Valens was easy to find, even with a surgical cap hiding his distinctive silver hair. He looked up as Elspeth entered, and when she tugged her mask down he got up from a crouch amid the rows of stretchers and the walking wounded seated on the floor and started moving toward her, his catlike stroll reduced to a dragging stagger.

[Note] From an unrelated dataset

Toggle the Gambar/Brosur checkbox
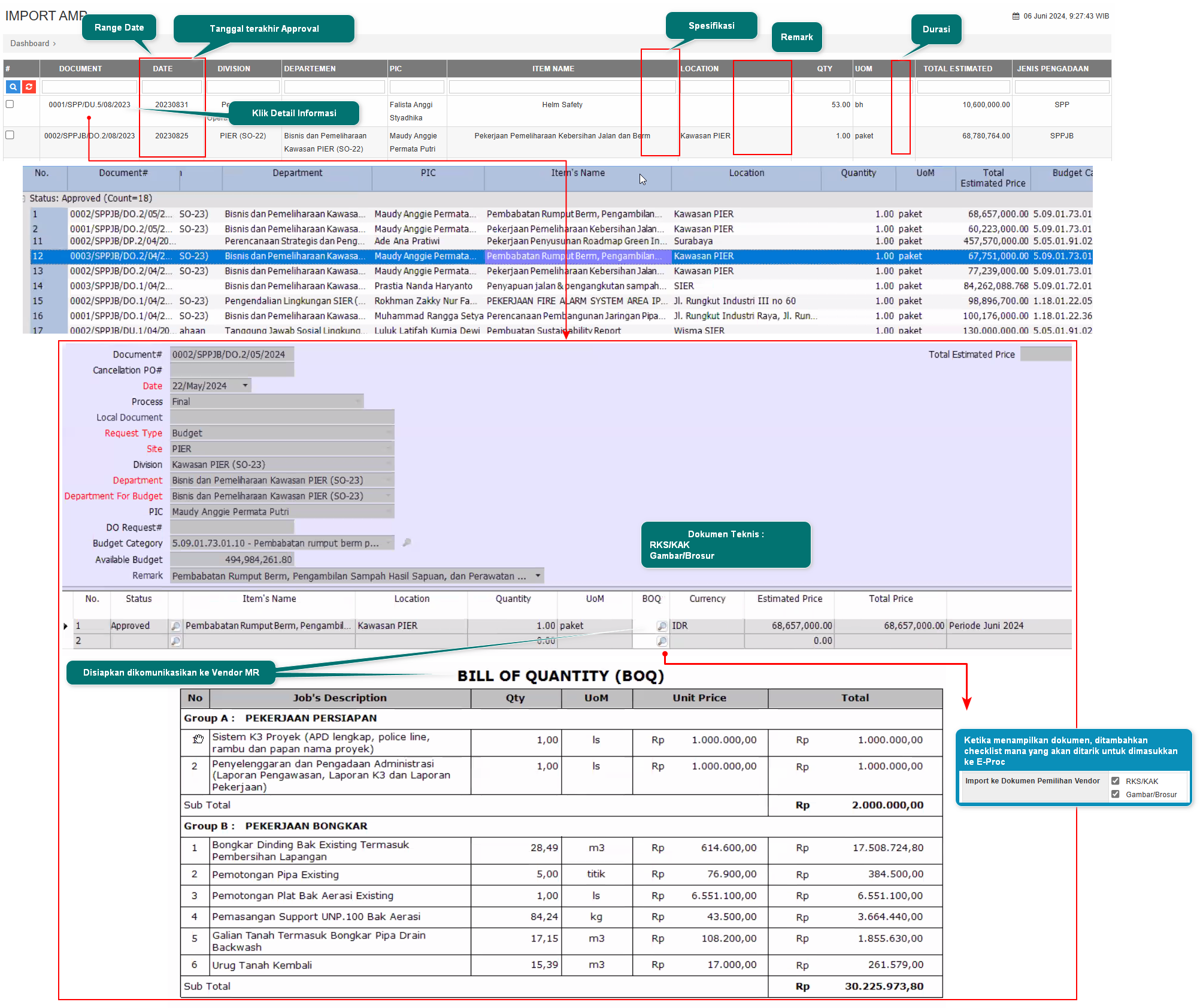The image size is (1200, 1008). tap(1115, 794)
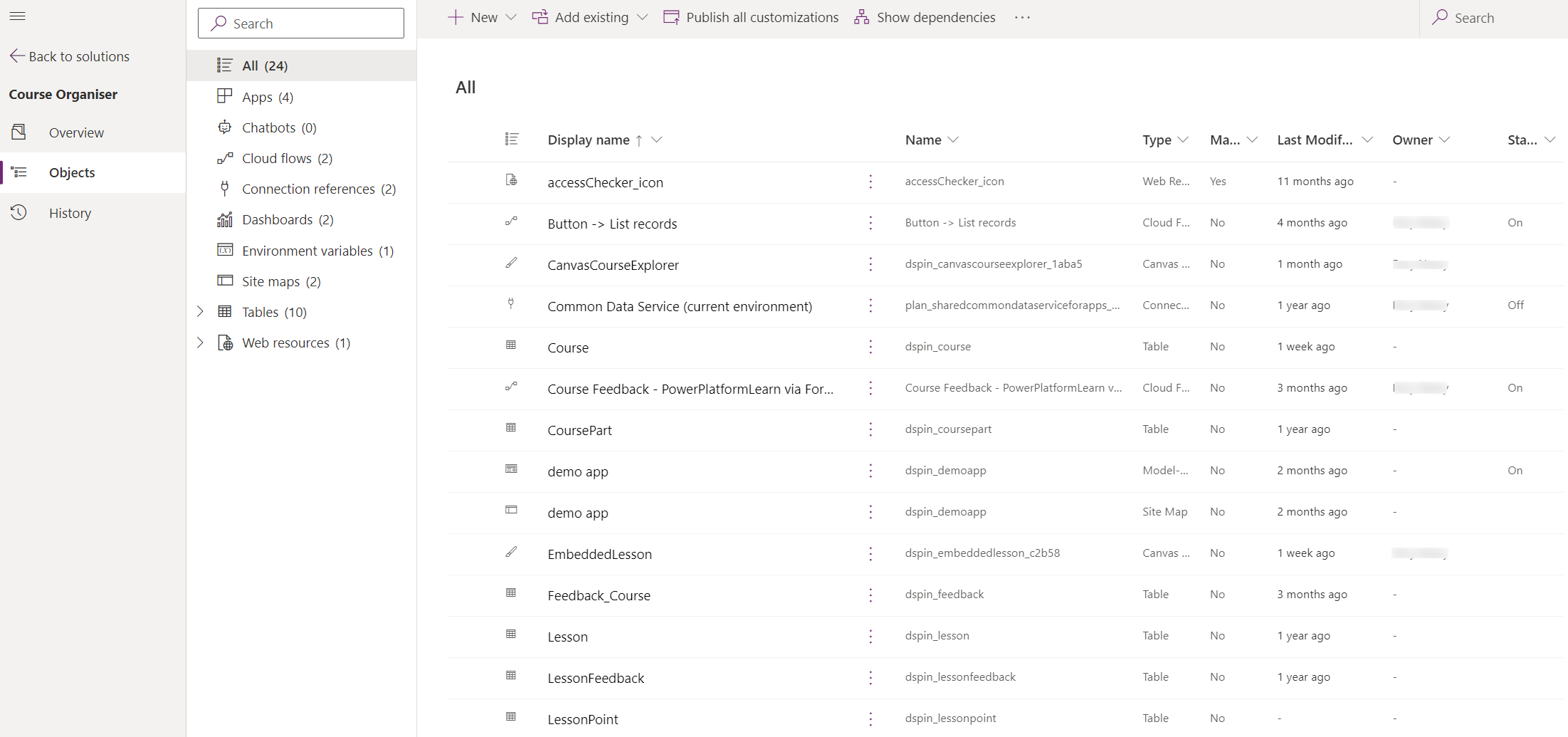Select the Dashboards category
1568x737 pixels.
pos(278,219)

“The prime minister has people looking for you. Don't you check your messages?” He didn't hold a hand out, and she didn't offer hers.
“I haven't exactly had time. What do you want?”
He blinked, voice grinding as if the words were buried somewhere very deep, and he had to go after them. “She wants you at the provisional capital in Vancouver. And from there, the
Montreal
.”
“What good am I there?”
He snorted. “Congratulations, Elspeth. You, Charlie Forster, Paul Perry, and Gabe Castaign are suddenly the world's foremost practical experts in communicating with nonhuman intelligences. The United Nations has demanded Canada assign you to their contact team.”
The floor really was a shoddy piece of construction. She caught the toe of her shoe on a ripple in the concrete and would have gone down on a knee if Valens hadn't caught her elbow. “I'm needed here.”
“Ellie.”
Huh.
She looked him in the eye. She could swear he'd been crying. But everybody she saw lately looked like that. “What?”